A mulher na vitrine

A nossa língua portuguesa é gozada.

Há algumas palavras dicionarizadas que a população usa a versão incorreta. Por exemplo, vitrina e cabina. Exceto alguns pedantes, a maioria usa vitrine e cabine. Quem escreve para o povo, prefere usar, por exemplo, vitrine; soa melhor.

Há dias atrás, como a instalação de uns alto-falantes novos em meu carro levasse umas duas horas, decidi passar esse tempo num shopping ali perto da oficina. Muita gente olhava as vitrines... Eu defino vitrine como uma lâmina de vidro de separa um cabeça oca (o consumidor compulsivo) de outro cabeça oca (o manequim de plástico).

É comum observar-se mulheres bem vestidas, do lado de dentro, sendo observadas por outras, nem tão bem vestidas, do lado de fora. O caso é que as mulheres, em sua maioria (a minha, felizmente, não gosta muito) adoram olhar vitrines. A vitrine é como que um mostruário de consumo e ilusões. Há até uma música, antiga, de um cara se apaixona pelo manequim inanimado da vitrine: “Moço, loucura não faça, não quebre a vidraça, ouvi de um senhor, mas não segui seu conselho, e quebrei o espelho sedento de amor”. Tem louco pra tudo...

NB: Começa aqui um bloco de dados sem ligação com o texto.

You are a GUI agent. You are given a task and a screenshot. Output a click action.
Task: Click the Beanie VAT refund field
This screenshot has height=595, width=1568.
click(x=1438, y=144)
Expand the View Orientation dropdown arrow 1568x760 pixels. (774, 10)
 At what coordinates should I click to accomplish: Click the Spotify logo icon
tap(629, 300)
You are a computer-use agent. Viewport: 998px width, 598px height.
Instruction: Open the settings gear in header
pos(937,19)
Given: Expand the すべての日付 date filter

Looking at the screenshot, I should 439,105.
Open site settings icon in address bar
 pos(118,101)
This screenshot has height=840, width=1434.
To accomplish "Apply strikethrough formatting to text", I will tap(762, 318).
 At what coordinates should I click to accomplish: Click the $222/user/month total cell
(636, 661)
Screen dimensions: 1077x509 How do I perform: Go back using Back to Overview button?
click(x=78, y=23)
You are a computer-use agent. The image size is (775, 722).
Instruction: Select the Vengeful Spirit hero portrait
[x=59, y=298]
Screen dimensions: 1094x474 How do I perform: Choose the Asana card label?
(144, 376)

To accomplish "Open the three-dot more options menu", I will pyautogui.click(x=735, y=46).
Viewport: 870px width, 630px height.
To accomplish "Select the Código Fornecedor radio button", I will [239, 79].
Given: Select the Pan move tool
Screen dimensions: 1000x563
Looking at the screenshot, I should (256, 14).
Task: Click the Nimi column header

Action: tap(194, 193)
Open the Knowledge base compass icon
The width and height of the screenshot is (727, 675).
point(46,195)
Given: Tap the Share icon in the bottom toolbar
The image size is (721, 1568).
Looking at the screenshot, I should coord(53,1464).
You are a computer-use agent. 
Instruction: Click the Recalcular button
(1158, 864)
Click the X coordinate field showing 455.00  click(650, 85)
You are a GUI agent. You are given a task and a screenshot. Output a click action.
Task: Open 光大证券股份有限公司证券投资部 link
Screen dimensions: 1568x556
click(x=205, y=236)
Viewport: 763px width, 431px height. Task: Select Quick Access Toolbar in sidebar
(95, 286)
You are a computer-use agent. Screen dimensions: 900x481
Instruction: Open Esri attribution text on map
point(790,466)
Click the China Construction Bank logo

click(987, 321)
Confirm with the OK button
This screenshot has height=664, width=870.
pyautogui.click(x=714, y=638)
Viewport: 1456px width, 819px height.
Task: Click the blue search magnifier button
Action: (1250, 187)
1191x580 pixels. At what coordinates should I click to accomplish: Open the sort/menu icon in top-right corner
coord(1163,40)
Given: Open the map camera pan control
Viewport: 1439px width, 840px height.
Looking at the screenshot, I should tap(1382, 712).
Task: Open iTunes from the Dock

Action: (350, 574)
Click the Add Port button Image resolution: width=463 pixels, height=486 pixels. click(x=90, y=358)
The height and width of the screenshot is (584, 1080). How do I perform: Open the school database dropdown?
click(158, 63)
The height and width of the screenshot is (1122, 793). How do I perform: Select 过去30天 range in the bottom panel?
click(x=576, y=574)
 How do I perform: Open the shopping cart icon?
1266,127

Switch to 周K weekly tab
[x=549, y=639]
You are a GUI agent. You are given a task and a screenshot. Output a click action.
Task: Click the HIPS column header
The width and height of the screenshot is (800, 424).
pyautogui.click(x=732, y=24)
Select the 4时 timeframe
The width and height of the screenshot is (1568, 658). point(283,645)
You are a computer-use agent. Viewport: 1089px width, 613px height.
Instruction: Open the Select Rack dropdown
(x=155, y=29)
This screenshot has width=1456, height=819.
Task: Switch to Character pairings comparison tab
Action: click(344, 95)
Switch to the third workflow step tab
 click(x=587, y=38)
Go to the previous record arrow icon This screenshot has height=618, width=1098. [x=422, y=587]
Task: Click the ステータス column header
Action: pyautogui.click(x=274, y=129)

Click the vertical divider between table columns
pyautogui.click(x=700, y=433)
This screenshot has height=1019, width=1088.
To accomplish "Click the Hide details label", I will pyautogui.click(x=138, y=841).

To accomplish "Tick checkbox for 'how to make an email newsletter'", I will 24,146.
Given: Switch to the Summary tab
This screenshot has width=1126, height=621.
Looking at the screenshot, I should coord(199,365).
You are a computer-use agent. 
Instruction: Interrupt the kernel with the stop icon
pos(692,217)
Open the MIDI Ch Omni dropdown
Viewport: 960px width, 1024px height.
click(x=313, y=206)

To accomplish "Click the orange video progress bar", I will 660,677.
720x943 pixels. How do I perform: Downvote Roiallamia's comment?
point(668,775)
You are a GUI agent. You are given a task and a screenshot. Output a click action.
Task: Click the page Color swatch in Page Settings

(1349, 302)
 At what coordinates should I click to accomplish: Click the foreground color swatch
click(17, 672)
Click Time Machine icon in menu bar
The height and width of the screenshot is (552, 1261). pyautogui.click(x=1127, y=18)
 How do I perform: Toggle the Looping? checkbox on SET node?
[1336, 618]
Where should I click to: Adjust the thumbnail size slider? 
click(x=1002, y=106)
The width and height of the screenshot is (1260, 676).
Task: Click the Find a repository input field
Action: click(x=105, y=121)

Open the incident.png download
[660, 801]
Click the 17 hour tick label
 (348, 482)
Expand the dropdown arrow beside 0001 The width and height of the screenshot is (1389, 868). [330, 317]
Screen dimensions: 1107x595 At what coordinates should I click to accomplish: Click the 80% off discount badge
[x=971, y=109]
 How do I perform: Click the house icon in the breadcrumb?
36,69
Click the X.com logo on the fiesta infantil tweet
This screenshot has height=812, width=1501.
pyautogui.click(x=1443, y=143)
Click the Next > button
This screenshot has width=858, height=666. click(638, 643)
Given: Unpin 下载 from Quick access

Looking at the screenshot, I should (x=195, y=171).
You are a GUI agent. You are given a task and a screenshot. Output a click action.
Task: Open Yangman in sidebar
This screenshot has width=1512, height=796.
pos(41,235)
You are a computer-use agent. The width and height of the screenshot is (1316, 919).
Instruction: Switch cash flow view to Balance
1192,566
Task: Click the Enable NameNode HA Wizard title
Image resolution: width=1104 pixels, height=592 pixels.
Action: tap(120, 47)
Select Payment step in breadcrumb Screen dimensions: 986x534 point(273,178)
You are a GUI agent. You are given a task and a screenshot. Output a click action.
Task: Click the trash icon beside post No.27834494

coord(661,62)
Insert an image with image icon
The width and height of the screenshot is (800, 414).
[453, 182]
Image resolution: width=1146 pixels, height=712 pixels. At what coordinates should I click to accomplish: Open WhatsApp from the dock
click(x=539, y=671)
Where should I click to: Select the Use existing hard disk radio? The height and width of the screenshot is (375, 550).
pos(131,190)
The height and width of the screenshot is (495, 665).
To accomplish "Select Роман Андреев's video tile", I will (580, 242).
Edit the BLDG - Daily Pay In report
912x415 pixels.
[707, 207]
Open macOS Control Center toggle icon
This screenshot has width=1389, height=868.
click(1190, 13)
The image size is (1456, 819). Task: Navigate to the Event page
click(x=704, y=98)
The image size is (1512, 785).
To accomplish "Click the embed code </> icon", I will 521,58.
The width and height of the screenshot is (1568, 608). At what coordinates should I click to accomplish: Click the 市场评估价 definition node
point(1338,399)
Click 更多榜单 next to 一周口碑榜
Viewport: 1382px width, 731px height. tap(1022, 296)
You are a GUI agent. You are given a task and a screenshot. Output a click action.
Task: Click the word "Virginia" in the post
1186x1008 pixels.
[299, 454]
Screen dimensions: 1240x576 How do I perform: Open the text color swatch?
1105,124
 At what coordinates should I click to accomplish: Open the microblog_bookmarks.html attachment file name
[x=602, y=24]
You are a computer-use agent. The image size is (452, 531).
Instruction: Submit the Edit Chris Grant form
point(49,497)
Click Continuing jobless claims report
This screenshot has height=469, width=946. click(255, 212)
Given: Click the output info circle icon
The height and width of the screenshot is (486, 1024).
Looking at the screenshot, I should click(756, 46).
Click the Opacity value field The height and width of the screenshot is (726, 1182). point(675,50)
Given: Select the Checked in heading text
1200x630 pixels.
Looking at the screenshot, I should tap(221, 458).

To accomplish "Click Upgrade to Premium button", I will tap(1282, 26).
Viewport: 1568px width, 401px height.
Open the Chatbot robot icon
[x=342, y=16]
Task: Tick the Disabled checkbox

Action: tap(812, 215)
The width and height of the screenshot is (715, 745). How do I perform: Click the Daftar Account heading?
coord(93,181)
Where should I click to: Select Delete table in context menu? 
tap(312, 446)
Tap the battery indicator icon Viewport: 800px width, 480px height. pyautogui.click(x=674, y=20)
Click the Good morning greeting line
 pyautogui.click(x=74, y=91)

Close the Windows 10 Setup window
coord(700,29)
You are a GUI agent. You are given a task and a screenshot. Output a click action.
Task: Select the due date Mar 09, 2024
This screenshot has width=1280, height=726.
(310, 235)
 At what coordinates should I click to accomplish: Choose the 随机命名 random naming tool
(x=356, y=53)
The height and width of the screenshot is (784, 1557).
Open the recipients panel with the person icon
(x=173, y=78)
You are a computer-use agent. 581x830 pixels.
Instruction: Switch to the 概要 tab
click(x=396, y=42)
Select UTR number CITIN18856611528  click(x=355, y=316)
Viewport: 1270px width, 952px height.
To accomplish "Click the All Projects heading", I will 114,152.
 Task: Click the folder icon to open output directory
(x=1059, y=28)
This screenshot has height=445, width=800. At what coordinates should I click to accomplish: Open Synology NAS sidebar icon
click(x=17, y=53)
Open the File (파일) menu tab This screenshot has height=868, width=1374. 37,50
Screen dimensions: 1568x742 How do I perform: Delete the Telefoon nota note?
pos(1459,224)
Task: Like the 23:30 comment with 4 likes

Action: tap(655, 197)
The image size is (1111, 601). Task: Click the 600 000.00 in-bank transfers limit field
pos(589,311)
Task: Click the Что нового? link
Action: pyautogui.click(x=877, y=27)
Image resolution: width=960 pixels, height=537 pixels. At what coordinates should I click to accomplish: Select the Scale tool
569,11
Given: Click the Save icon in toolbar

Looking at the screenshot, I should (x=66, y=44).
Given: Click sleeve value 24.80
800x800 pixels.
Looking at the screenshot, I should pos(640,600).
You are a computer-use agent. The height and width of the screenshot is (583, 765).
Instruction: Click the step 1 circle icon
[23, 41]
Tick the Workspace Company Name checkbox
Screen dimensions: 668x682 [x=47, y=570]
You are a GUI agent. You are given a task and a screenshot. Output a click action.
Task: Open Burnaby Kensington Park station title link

Mas, dizia, eu, forçado por causa de uma espera compulsória, decidi caminhar num shopping. Não comprei nada; como era hora de meio-dia, tomei um chope com uma fatia de pizza, e me detive apenas em analisar alguns tipos curiosos que passavam por mim. A maioria dos consumidores dos shoppings são patricinhas, cocotas e coroas. Na vitrine de uma joalheria (os pedantes dizem joalharia), do lado de fora, havia uma mulher, olhando as jóias.

Até aí, nada demais. Era uma mulher de uns quarenta anos, pele clara, jeito de sofrida, roupas comuns e modos simples. Ela olhou uns cinco minutos para anéis, relógios, brincos e gargantilhas, cada um mais caro que os outros, ou “pela hora da morte” como diria minha mãe. Depois de olhar os artigos, ela deu um longo suspiro, meneou negativamente a cabeça, num gesto como que de desconformidade, baixou tristemente os olhos e afastou-se, caminhando lentamente. Eu fiquei ali, pensando.

Que idéia teria se passado em sua cabeça? “Isso é caro demais para uma professora!” ou “Eu nunca vou ganhar de meu marido uma jóia assim...” ou, quem sabe “Ah! se eu tivesse um caso com homem gentil, talvez ele me desse aquela gargantilha de pérolas!”. Ou, talvez pensasse no passado: “Se eu tivesse dito sim ao Fernandinho, quem sabe hoje pudesse estar usando aquele anel...”. Circunstâncias do cotidiano.